Nature-inspired supramolecular self-assemblies are attractive photocatalysts, but their quantum yields are limited by poor charge separation and transportation. A promising strategy for efficient charge transfer is to enhance the built-in electric field by symmetry breaking. Herein, an unsymmetric protonation, N-heterocyclic π-conjugated anthrazoline-based supramolecular photocatalyst SA-DADK-H⁺ was developed. The unsymmetric protonation breaks the initial structural symmetry of DADK, resulting in ca. 50-fold increase in the molecular dipole, and facilitates efficient charge separation and transfer within SA-DADK-H⁺. The protonation process also creates numerous active sites for H₂O adsorption, and serves as crucial proton relays, significantly improving the photocatalytic efficiency.
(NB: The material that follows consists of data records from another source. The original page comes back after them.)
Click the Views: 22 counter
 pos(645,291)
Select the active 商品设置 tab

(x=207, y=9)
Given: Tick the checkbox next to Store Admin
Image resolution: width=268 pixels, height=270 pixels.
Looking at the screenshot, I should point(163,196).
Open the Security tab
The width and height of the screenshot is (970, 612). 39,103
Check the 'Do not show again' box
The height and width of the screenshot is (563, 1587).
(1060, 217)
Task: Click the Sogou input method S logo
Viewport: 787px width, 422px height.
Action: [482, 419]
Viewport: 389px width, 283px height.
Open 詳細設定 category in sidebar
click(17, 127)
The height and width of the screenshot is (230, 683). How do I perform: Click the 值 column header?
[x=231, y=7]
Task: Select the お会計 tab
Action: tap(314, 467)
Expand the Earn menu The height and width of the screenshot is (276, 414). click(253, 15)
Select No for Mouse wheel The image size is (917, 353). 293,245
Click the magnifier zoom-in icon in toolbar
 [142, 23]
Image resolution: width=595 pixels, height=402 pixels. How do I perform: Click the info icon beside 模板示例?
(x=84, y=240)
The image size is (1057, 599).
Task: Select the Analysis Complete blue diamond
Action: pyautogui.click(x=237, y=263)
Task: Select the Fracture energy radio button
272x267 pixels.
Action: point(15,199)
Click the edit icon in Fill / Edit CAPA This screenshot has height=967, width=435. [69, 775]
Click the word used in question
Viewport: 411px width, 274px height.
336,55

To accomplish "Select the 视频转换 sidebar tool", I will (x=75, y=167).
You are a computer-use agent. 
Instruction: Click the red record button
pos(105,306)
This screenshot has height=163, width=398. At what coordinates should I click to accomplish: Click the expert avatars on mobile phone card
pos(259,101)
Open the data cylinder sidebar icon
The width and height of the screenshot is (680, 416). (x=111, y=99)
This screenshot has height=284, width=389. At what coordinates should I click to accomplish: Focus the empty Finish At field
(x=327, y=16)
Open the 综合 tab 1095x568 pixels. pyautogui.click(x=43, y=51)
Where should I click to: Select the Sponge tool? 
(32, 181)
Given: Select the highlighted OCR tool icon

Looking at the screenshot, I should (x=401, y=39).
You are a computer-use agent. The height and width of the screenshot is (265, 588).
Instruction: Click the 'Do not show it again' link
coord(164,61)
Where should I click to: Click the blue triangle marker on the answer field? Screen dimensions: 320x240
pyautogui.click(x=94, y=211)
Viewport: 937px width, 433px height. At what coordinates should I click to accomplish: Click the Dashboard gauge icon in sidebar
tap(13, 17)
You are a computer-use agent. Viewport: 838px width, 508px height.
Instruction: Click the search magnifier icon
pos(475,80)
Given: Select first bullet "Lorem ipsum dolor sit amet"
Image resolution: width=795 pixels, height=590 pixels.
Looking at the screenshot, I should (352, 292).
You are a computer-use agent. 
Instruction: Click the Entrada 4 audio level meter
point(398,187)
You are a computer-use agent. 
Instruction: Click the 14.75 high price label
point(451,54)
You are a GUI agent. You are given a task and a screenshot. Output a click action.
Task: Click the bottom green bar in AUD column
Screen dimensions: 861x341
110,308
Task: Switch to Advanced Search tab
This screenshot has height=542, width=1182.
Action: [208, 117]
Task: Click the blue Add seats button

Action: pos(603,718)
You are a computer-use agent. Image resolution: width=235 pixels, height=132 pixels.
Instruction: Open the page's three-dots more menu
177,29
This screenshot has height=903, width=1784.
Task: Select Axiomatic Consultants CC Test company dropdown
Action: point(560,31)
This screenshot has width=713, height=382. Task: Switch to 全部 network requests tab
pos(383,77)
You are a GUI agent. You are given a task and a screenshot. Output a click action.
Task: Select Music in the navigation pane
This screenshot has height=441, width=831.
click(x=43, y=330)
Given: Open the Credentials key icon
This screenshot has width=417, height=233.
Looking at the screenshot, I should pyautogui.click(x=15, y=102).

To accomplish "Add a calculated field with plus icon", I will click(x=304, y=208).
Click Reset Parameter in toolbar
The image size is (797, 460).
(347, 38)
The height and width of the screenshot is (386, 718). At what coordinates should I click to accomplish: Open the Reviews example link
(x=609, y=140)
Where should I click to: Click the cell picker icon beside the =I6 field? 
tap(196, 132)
Remarkably, SA-DADK-H⁺ exhibits an outstanding hydrogen evolution rate of 278.2 mmol g⁻¹ h⁻¹ and a remarkable apparent quantum efficiency of 25.1 % at 450 nm, placing it among the state-of-the-art performances in organic semiconductor photocatalysts. Furthermore, the versatility of the unsymmetric protonation approach has been successfully applied to four other photocatalysts, enhancing their photocatalytic performance by 39 to 533 times. These findings highlight the considerable potential of unsymmetric protonation induced symmetry breaking strategy in tailoring supramolecular photocatalysts for efficient solar-to-fuel production.